Milano: Expo 2015, partita da Parigi la volata finale
Tra quattro mesi sapremo chi si aggiudicherà l’Expo del 2015: è partito, infatti, da Parigi lo sprint finale di Milano e Smirne per l’aggiudicazione dell'esposizione internazionale.
Di fronte ai 140 rappresentanti dei paesi membri del Bie, è avvenuta la presentazione delle due candidate: le due città hanno avuto a disposizione 45 minuti per illustrare i propri progetti. (Noi, da buoni italiani abbiamo “sforato” di qualche minuto e la commissione ci ha “ripreso”).
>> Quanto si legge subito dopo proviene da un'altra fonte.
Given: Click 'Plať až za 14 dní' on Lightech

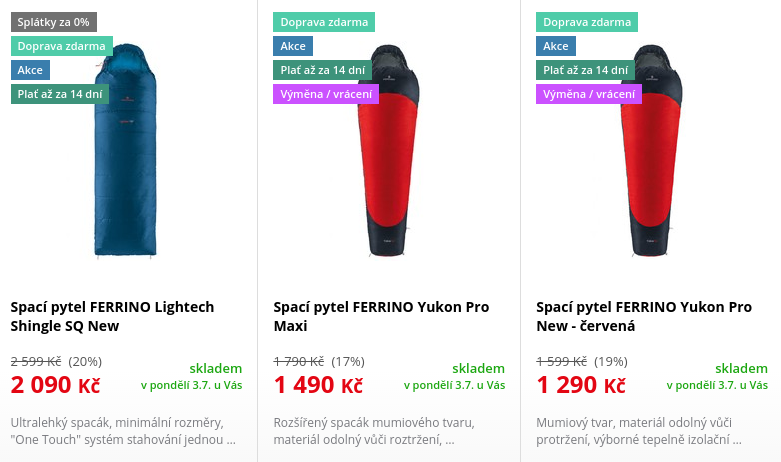Looking at the screenshot, I should (60, 94).

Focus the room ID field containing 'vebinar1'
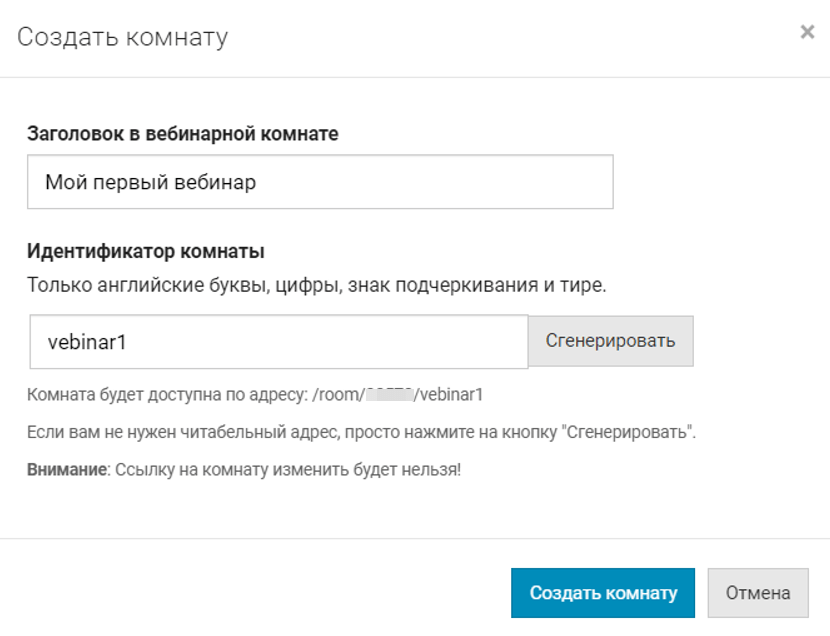278,342
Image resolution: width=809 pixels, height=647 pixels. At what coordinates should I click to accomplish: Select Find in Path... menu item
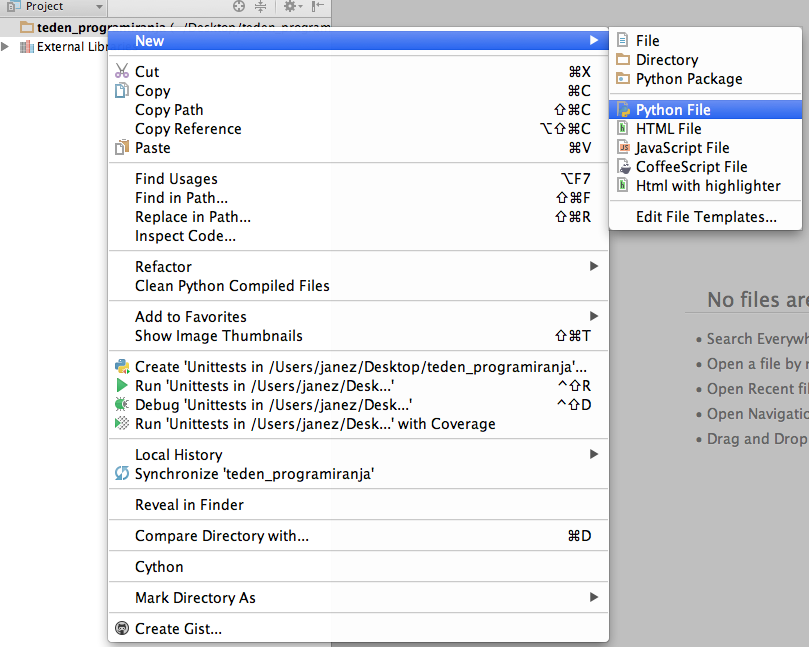(181, 198)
La presentazione italiana è stata un vero e proprio show, con musiche, luci, balli, mentre quella di Smirne è stata molto più sobria.
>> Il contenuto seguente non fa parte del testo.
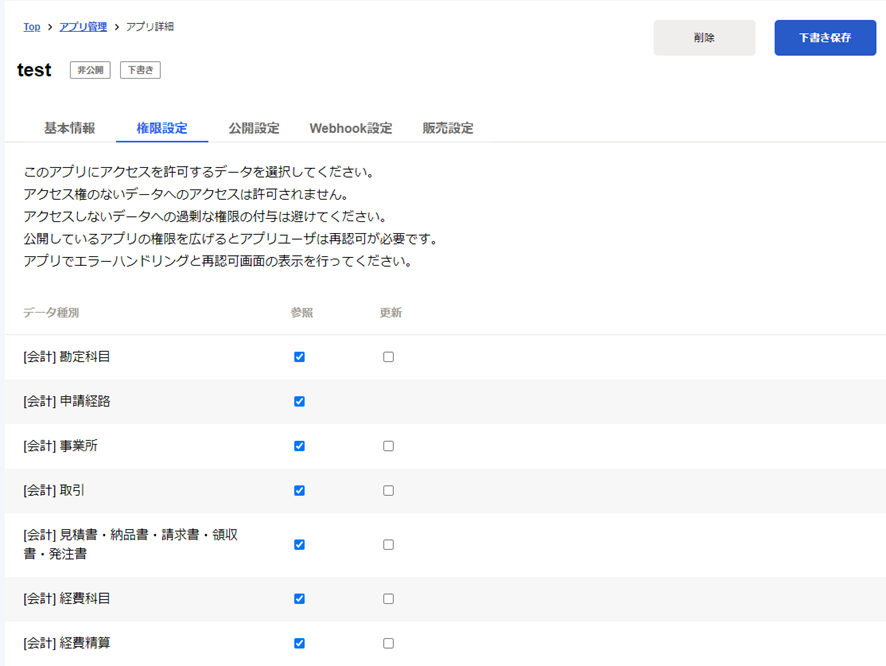Select the 権限設定 tab
The width and height of the screenshot is (886, 666).
point(162,128)

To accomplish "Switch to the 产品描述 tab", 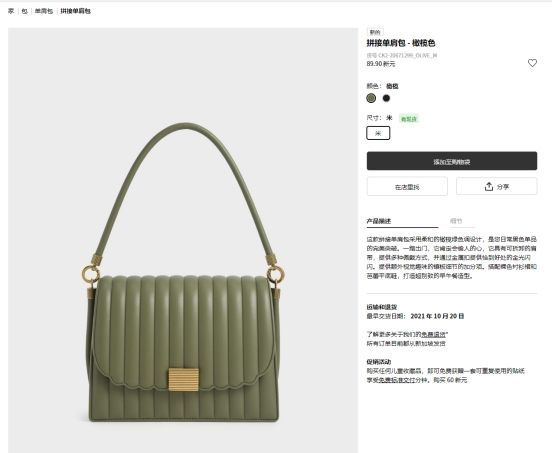I will point(379,221).
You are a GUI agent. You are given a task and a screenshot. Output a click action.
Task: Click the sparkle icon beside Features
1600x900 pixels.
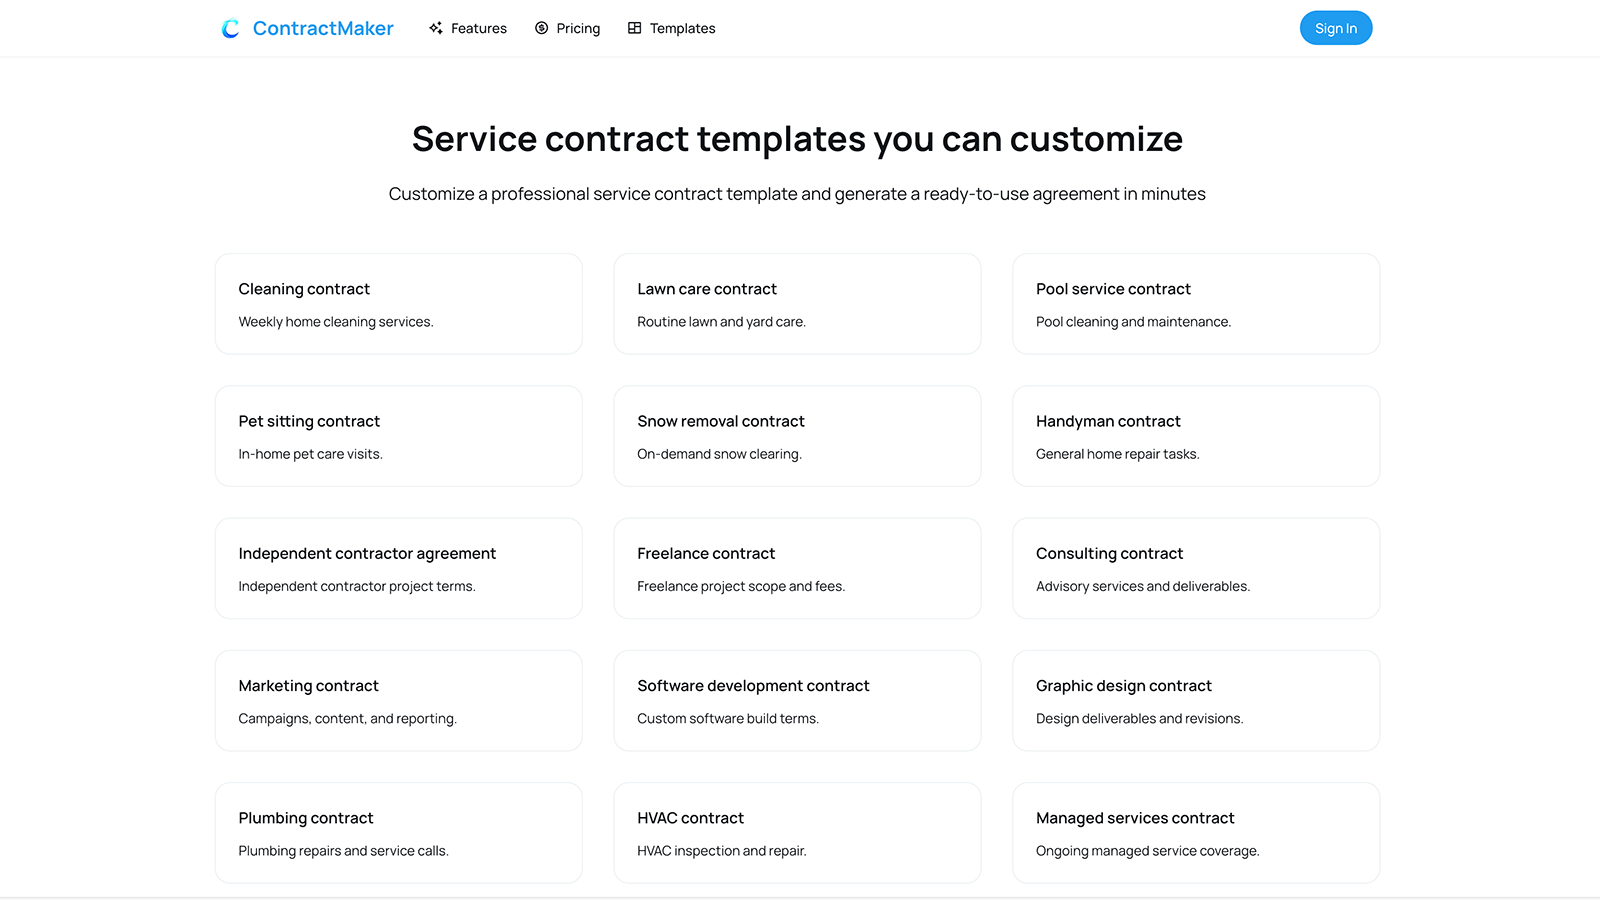click(435, 28)
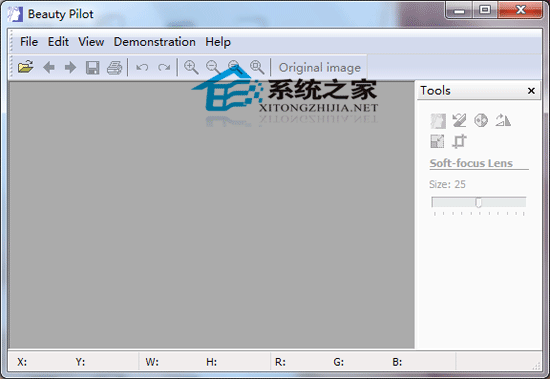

A sostenere la candidatura di Milano erano prsenti il premier Romano Prodi, il ministro per lo Sport e le politiche giovanili Giovanna Melandri, il sottosegretario agli Esteri Vittorio Craxi, il presidente di Confindustria Luca Cordero di Montezemolo, il presidente della Regione Lombardia Roberto Formigoni, il fondatore di Slow Food Carlo Petrini, il soprintendente del Teatro alla Scala Stephane Lissner e il sindaco di Milano Letizia Moratti.
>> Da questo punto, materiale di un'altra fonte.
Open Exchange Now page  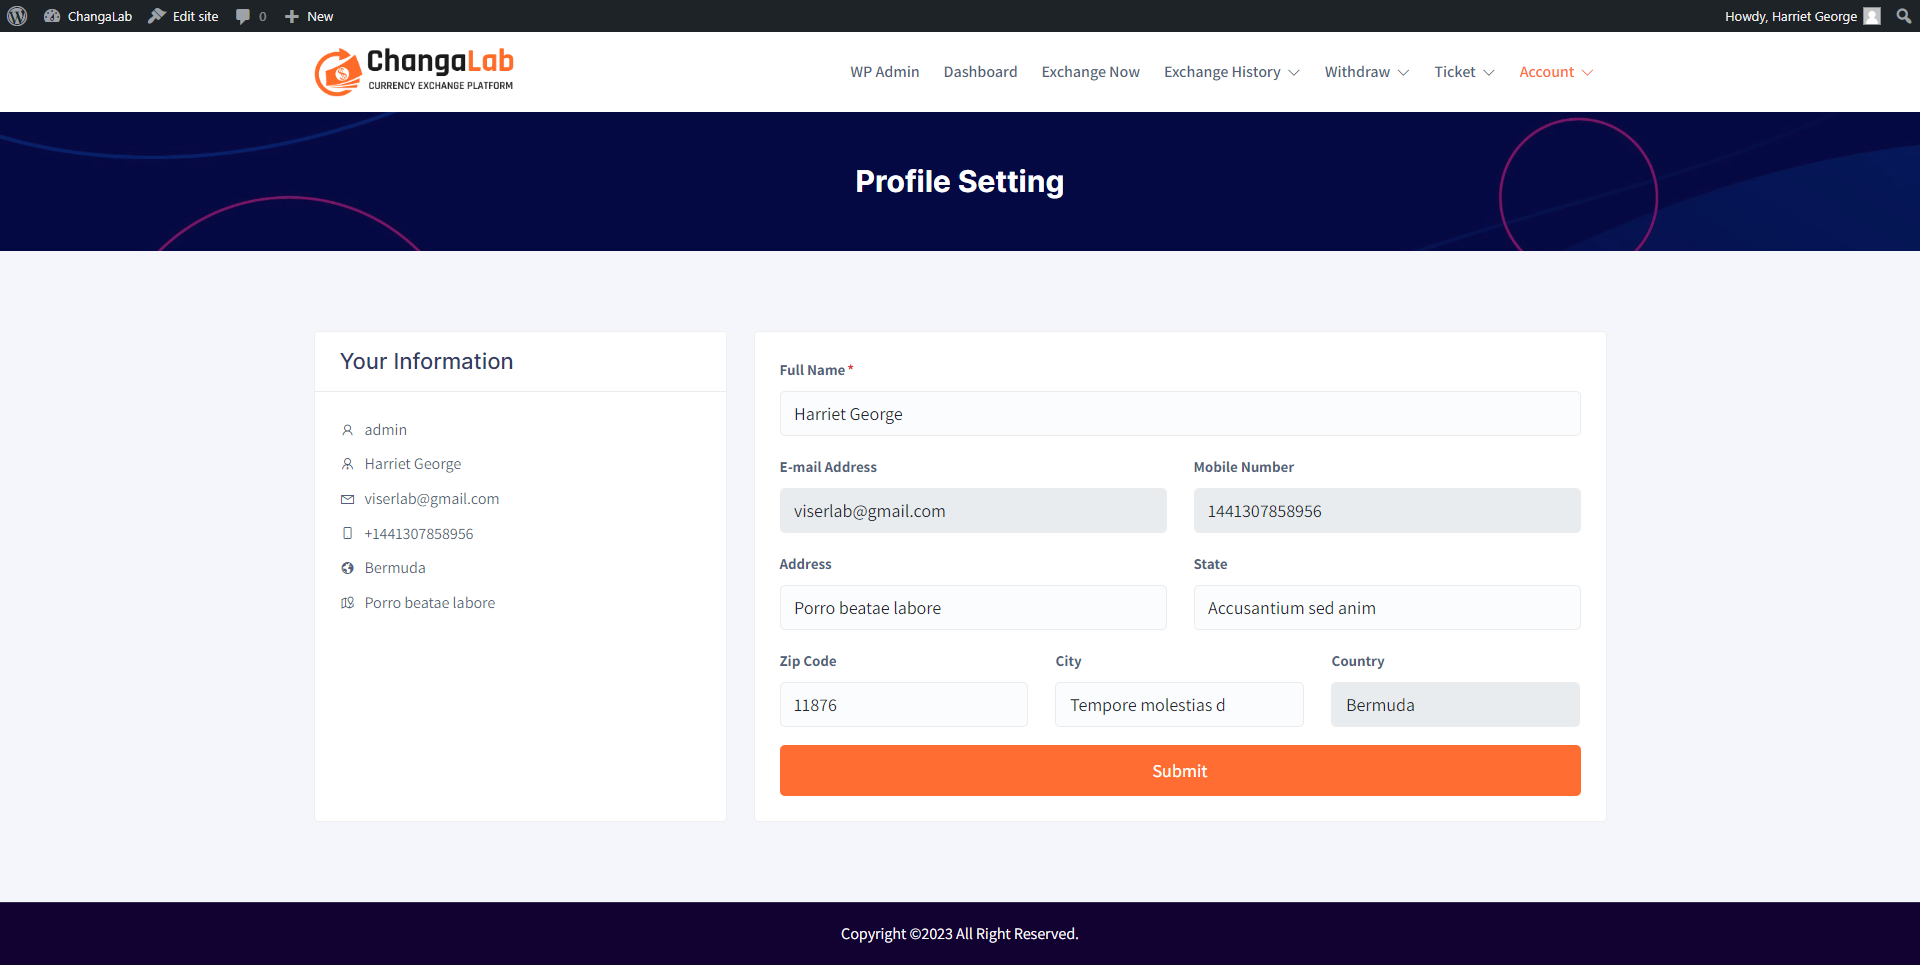1090,72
Gli interventi dei delegati milanesi sono stati alternati da musiche coinvolgenti come Mission di Ennio Morricone, Balletti del teatro alla Scala e video con testimonial come Andrea Bocelli, Laura Pausini e Clarence Seedorf. Tutti, hanno sottolineato le competenze italiane sul tema scelto: "Nutrire il pianeta, energia per la vita".
Il Sindaco di Milano, Letizia Moratti, festeggiata sul palco da un gruppo di bambini per il suo compleanno, ha elencato una serie di interventi che Milano realizzerà come programma di avvicinamento verso l'obiettivo del 2015, tra i quali una Borsa telematica dedicata all'agroalimentare, un quartiere del gusto e programmi bilaterali tra città e città per lo sviluppo sostenibile e la difesa della biodiversità.
La presentazione italiana è stata preceduta da quella di Smirne: a sostenere la candidatura turca è intervenuto il presidente della Repubblica Gul, lo scrittore francese, Marc Levy, e diverse personalità del mondo della medicina e della ricerca. Smirne, che ha incentrato il suo progetto sulla salute - “La salute per tutti” – il tema scelto dell’Expo – e come ha detto il suo Presidente – “il nostro obiettivo è rendere Smirne la capitale della salute".
La delegazione italiana è sembrata più convincente di quella turca, MA la vera partita, tutta diplomatica, inizia adesso: la data limite è fissata per il 31 marzo del 2008, quando l'organizzazione internazionale (Bie) deciderà tra il capoluogo lombardo e Smirne. In bocca al lupo Milano!!!!!